# Sun up on the lake.



## swmnhay (Jun 13, 2008)




----------



## IHCman (Aug 27, 2011)

were they biting?


----------



## endrow (Dec 15, 2011)

swmnhay said:


>


NIce


----------



## swmnhay (Jun 13, 2008)

IHCman said:


> were they biting?


On and off.Nailed them on friday and got 6 in 2 hrs..Fished overnight Monday and only got 1.

19.5" was largest.A couple of the smaller ones swallowed the hook so had to keep them.


----------



## somedevildawg (Jun 20, 2011)

It don't look froze over enough for this *******.....how thick is the ice Cy?


----------



## swmnhay (Jun 13, 2008)

somedevildawg said:


> It don't look froze over enough for this *******.....how thick is the ice Cy?


15" I want 12" before I will drive on it with pickup and fish house.Or I wait 3-4 days after the brave ones start driving on it.

The problem can be thinner spots from water currents or geese that keep a spot open longer.So it is 15" on most of lake but there could be spots under a ft that didn't freeze over as fast.

I see they just started airators up on some lakes that keep a spot open to keep the lake from freezing out if the winter gets bad.Our prairie pot hole lakes are about 10' so they can freeze out in a bad winter.Before airators where installed the lakes tended to freeze out every 10 yrs or so.Northern Mn lakes are much deeper and don't have problems with freezing out.


----------



## endrow (Dec 15, 2011)

My wife's family did a lot of fishing and I don't know anything about fishing but I sure like to eat fish


----------



## deadmoose (Oct 30, 2011)

endrow said:


> My wife's family did a lot of fishing and I don't know anything about fishing but I sure like to eat fish


First, grab a cooler full of your beverage of choice. In summer, add ice. In winter, it keeps it from freezing. Place beverage in a koozie. Enjoy said beverage.

Sometimes fishing poles can be involved too. They along with proper lures and or bait increase odds of catching something besides the infamous "bottle bass".


----------



## swmnhay (Jun 13, 2008)

endrow said:


> My wife's family did a lot of fishing and I don't know anything about fishing but I sure like to eat fish


Eating fresh fish out of the lake vs store or restaurant.Is just like eating home raised beef compared to store beef.

Winter fish is also better out of the cold water.


----------



## luke strawwalker (Jul 31, 2014)

endrow said:


> My wife's family did a lot of fishing and I don't know anything about fishing but I sure like to eat fish


I like to eat fish, but I just never have cared a whit about fishing. Mom loved to fish, I didn't mind it when we were catching catfish practically every time the hook hit the water at Dad's childhood friend's catfish farm, but just sitting around fishing when you have to wait and wait and may not catch anything?? Nah, not for me.

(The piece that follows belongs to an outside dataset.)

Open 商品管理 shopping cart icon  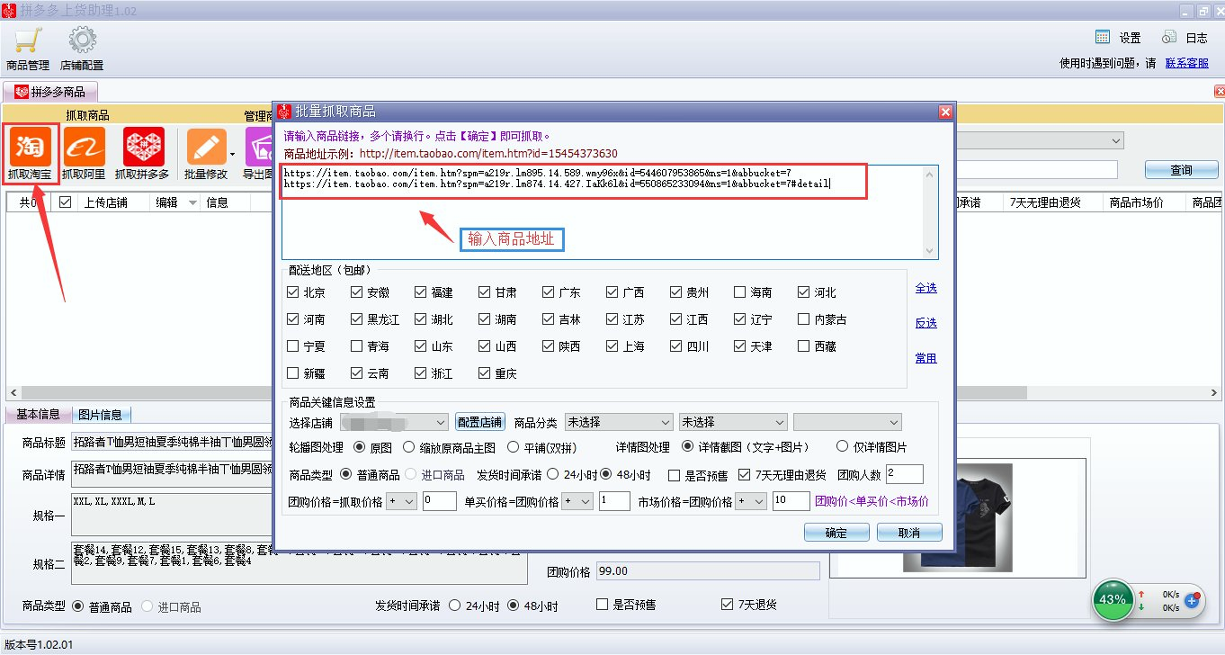[x=27, y=41]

I'll just buy 'em at the store and do other things that are more entertaining...

Later! OL J R


----------



## luke strawwalker (Jul 31, 2014)

swmnhay said:


> Eating fresh fish out of the lake vs store or restaurant.Is just like eating home raised beef compared to store beef.
> 
> Winter fish is also better out of the cold water.


Hmmm... hike out across a frozen frickin' lake carrying a bunch of overpriced junk and stinking dead material called "bait" and sitting around a hole in the ice attempting to catch some fish under the ice while trying NOT to freeze to death or get frostbite...

OR, stay in the nice warm house doing something actually entertaining and eat store-bought fish...

Yep, I'll take the second one every time and twice on Sunday!!!

If that's yer thing, more power to ya...

Got any fish for sale?? LOL

Later! OL J R


----------



## swmnhay (Jun 13, 2008)

luke strawwalker said:


> Hmmm... hike out across a frozen frickin' lake carrying a bunch of overpriced junk and stinking dead material called "bait" and sitting around a hole in the ice attempting to catch some fish under the ice while trying NOT to freeze to death or get frostbite...
> 
> OR, stay in the nice warm house doing something actually entertaining and eat store-bought fish...
> 
> ...


To each their own.

Don't use dead stinky bait.Use live minnows usually don't smell much at all.

We don't freeze to death we have these things called heaters that keep us warm.A little cold is good for ya anyway.Kills the Mosquitos too.

I'd sooner be out in nature any day then sitting in the house.I can watch TV or go on Internet in my fish house anyway.

I'm pretty sure it's illegal to sell game fish I wouldn't sell any any way.Family and friends sure like it when they get some though.

We all have different entertainment some people even build rockets and shoot them up in the air and I'm sure other people just shake their head.At least I get to eat the fish!

I'm glad everyone doesn't like to fish,leaves more fish for me.

Yep we all have our own thing


----------



## endrow (Dec 15, 2011)

deadmoose said:


> First, grab a cooler full of your beverage of choice. In summer, add ice. In winter, it keeps it from freezing. Place beverage in a koozie. Enjoy said beverage.
> 
> Sometimes fishing poles can be involved too. They along with proper lures and or bait increase odds of catching something besides the infamous "bottle bass".





swmnhay said:


> Eating fresh fish out of the lake vs store or restaurant.Is just like eating home raised beef compared to store beef.
> 
> Winter fish is also better out of the cold water.


My late FIL used to manufacture fishing lures and brass eyes and stuff like that . THey brought us a lot of fresh flounder from Delaware.


----------